GOAL =>
Which lines of the material below contain the string "combo"? Pull out each of them and copy it in full.

SUPPLIED INFORMATION =>

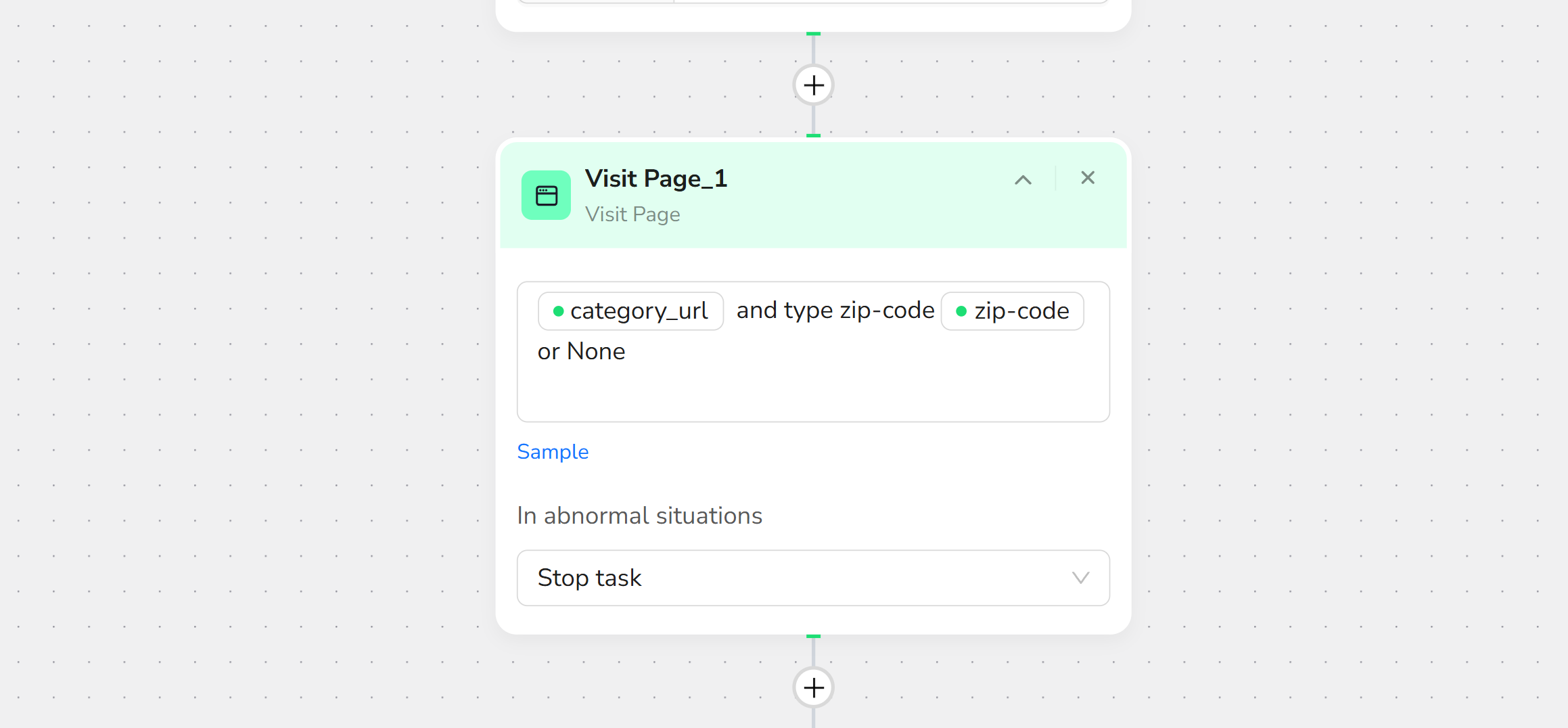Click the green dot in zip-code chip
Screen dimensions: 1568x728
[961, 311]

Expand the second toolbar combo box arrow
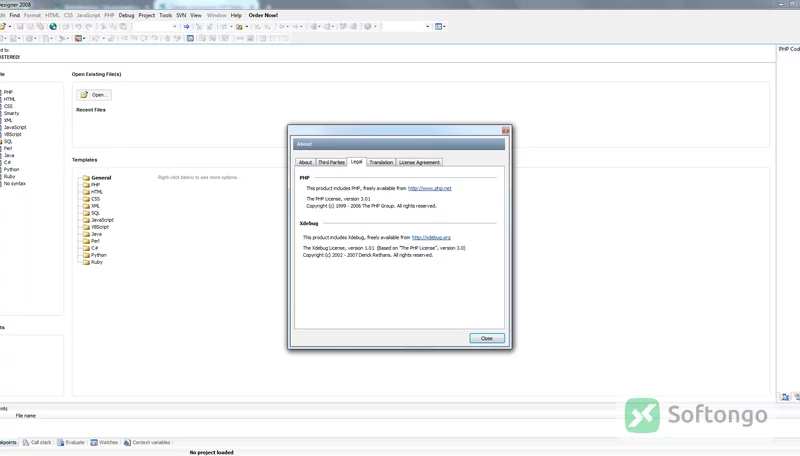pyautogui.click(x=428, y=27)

RESPONSE TO THE EXERCISE =>
Expand the second toolbar combo box arrow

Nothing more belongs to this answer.